===== Given data =====
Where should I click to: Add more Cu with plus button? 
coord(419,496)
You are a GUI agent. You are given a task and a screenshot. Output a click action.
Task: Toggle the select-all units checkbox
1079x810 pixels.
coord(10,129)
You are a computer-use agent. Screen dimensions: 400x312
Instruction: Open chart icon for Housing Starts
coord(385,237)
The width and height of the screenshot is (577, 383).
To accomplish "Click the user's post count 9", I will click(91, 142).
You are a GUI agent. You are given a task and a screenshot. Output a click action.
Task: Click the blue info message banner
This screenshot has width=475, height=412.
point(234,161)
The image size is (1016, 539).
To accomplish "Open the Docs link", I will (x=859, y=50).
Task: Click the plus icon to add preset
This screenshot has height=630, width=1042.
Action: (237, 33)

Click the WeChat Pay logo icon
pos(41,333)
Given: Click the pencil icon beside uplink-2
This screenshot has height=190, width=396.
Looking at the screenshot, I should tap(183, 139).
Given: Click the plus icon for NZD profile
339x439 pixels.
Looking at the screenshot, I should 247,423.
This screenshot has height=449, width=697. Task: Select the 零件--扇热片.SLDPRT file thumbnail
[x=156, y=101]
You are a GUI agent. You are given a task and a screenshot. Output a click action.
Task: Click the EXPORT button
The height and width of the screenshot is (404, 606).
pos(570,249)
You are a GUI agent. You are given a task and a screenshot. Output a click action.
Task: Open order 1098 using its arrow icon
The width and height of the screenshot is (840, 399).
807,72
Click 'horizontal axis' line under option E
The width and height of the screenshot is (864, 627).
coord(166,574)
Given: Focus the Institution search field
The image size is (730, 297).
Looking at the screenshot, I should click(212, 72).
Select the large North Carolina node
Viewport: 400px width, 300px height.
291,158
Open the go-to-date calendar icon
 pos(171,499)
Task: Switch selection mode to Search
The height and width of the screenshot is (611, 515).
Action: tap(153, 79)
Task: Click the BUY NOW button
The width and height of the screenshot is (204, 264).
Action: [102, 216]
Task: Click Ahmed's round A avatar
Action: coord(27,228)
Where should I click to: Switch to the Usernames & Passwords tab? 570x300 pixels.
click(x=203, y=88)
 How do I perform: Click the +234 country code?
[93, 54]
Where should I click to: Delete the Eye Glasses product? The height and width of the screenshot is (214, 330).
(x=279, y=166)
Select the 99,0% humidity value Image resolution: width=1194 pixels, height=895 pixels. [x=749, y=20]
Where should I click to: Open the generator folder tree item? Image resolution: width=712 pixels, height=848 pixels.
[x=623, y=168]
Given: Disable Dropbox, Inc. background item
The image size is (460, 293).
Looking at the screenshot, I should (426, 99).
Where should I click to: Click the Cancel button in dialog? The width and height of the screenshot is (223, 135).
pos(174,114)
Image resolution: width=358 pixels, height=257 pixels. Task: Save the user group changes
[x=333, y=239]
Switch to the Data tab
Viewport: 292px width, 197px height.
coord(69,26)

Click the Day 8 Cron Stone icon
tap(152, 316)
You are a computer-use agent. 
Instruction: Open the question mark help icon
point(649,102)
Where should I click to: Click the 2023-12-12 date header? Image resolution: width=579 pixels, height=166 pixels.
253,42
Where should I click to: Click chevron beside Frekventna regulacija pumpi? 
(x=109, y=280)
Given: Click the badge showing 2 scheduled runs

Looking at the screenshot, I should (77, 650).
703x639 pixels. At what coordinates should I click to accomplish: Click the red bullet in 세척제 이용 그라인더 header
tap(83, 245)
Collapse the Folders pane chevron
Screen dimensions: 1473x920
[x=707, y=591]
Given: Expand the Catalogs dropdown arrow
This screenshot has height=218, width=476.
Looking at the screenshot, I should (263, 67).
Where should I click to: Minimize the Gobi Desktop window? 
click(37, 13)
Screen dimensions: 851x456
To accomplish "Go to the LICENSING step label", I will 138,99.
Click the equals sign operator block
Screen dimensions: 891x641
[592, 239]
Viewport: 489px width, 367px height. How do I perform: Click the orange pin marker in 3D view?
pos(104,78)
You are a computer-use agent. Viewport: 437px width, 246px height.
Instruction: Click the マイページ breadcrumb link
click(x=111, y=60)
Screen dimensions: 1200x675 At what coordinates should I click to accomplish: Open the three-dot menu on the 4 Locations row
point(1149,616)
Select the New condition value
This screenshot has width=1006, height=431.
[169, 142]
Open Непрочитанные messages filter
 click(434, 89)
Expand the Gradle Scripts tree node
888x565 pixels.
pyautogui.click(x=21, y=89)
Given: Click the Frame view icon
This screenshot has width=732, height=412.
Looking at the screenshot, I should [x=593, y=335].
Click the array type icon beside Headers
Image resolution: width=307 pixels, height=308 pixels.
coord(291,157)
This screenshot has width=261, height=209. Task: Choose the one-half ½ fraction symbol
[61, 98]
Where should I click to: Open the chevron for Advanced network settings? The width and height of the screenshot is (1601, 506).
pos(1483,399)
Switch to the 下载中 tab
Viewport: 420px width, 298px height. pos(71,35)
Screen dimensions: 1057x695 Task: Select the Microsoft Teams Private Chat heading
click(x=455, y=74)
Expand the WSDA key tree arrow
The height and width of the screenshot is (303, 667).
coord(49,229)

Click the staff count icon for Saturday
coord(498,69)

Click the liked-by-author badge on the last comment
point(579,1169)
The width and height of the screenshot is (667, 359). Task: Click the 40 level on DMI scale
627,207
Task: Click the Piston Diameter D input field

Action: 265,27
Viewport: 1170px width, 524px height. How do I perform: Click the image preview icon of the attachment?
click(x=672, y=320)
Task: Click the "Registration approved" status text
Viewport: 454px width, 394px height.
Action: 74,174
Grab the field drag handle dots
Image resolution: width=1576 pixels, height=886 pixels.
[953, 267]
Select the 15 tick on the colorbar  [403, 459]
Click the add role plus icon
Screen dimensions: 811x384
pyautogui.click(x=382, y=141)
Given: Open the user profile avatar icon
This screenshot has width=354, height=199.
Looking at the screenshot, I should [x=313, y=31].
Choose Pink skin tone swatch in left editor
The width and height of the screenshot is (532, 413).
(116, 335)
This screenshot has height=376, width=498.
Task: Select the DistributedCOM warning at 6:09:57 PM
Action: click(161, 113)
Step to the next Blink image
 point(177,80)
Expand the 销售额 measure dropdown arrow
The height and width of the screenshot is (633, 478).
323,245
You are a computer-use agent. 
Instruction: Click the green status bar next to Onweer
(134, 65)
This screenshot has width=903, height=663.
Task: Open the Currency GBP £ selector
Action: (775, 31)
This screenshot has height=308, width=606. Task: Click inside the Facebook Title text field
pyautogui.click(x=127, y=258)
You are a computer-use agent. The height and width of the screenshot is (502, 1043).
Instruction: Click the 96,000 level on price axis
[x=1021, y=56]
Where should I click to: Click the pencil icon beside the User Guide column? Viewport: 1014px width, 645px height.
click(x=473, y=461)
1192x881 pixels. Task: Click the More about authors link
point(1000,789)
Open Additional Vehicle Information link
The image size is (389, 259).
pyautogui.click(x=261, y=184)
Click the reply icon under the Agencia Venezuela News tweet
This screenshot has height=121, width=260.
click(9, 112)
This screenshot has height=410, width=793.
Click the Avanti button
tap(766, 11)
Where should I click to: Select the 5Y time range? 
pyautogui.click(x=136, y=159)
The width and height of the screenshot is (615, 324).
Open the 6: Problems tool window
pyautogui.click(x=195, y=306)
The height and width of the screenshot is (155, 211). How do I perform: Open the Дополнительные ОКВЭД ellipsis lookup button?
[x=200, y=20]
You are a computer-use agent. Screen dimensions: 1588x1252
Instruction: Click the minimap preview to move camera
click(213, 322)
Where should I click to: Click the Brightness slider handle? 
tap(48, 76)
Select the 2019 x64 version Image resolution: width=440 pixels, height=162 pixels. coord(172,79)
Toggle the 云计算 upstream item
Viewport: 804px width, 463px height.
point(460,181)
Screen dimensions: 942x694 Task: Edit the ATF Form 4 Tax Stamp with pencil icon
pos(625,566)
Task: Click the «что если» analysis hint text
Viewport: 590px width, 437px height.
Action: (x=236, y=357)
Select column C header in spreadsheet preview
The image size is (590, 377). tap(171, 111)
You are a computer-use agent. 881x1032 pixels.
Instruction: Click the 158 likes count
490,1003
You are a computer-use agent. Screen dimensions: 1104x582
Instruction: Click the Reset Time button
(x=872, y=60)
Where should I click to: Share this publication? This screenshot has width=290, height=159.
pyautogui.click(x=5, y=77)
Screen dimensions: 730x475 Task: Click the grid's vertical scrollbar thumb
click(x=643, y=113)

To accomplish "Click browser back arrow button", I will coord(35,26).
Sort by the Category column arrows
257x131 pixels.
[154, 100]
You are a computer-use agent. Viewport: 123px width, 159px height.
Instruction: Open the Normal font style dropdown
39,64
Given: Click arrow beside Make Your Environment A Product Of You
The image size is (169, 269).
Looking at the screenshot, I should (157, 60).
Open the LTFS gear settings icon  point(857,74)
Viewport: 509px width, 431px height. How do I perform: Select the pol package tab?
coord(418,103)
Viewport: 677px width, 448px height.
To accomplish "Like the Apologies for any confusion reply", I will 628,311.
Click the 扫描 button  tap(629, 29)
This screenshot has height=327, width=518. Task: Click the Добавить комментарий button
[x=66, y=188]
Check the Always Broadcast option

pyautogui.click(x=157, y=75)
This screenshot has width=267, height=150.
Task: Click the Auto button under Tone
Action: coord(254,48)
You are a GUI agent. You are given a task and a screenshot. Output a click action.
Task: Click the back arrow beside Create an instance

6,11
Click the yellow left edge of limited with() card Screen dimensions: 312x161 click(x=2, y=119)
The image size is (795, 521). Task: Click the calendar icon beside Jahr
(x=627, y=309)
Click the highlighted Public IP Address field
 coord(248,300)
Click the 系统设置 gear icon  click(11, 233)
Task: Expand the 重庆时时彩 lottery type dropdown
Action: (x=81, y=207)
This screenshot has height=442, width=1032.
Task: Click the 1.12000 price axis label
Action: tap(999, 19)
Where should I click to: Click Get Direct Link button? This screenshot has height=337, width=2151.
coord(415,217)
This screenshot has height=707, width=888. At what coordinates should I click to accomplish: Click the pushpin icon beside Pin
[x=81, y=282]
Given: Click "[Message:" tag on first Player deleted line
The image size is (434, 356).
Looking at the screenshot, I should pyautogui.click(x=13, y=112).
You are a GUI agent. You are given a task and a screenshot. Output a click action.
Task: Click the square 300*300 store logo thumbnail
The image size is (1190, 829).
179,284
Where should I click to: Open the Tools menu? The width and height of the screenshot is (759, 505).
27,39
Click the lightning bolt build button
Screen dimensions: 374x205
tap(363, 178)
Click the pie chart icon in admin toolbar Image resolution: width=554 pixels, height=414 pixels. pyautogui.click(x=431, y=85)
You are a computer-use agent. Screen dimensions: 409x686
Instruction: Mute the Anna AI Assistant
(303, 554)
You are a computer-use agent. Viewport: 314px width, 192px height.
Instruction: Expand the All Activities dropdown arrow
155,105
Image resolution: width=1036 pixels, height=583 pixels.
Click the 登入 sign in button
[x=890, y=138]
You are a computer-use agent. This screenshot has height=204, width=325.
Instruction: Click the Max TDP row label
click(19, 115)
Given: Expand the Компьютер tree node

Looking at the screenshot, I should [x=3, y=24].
=====
**Work to be completed:** Lines after the one containing "Given: Focus the Institution search field" are left out; every line from the start of the entries through that line is restated word for word.

**Exercise response:**
Where should I click to: Add more Cu with plus button? 
coord(419,496)
You are a GUI agent. You are given a task and a screenshot. Output a click action.
Task: Toggle the select-all units checkbox
1079x810 pixels.
coord(10,129)
You are a computer-use agent. Screen dimensions: 400x312
Instruction: Open chart icon for Housing Starts
coord(385,237)
The width and height of the screenshot is (577, 383).
To accomplish "Click the user's post count 9", I will click(91, 142).
You are a GUI agent. You are given a task and a screenshot. Output a click action.
Task: Click the blue info message banner
This screenshot has width=475, height=412.
point(234,161)
The image size is (1016, 539).
To accomplish "Open the Docs link", I will (x=859, y=50).
Task: Click the plus icon to add preset
This screenshot has height=630, width=1042.
Action: (237, 33)

Click the WeChat Pay logo icon
pos(41,333)
Given: Click the pencil icon beside uplink-2
This screenshot has height=190, width=396.
Looking at the screenshot, I should tap(183, 139).
Given: Click the plus icon for NZD profile
339x439 pixels.
Looking at the screenshot, I should 247,423.
This screenshot has height=449, width=697. Task: Select the 零件--扇热片.SLDPRT file thumbnail
[x=156, y=101]
You are a GUI agent. You are given a task and a screenshot. Output a click action.
Task: Click the EXPORT button
The height and width of the screenshot is (404, 606).
pos(570,249)
You are a GUI agent. You are given a task and a screenshot. Output a click action.
Task: Open order 1098 using its arrow icon
The width and height of the screenshot is (840, 399).
807,72
Click 'horizontal axis' line under option E
The width and height of the screenshot is (864, 627).
coord(166,574)
Given: Focus the Institution search field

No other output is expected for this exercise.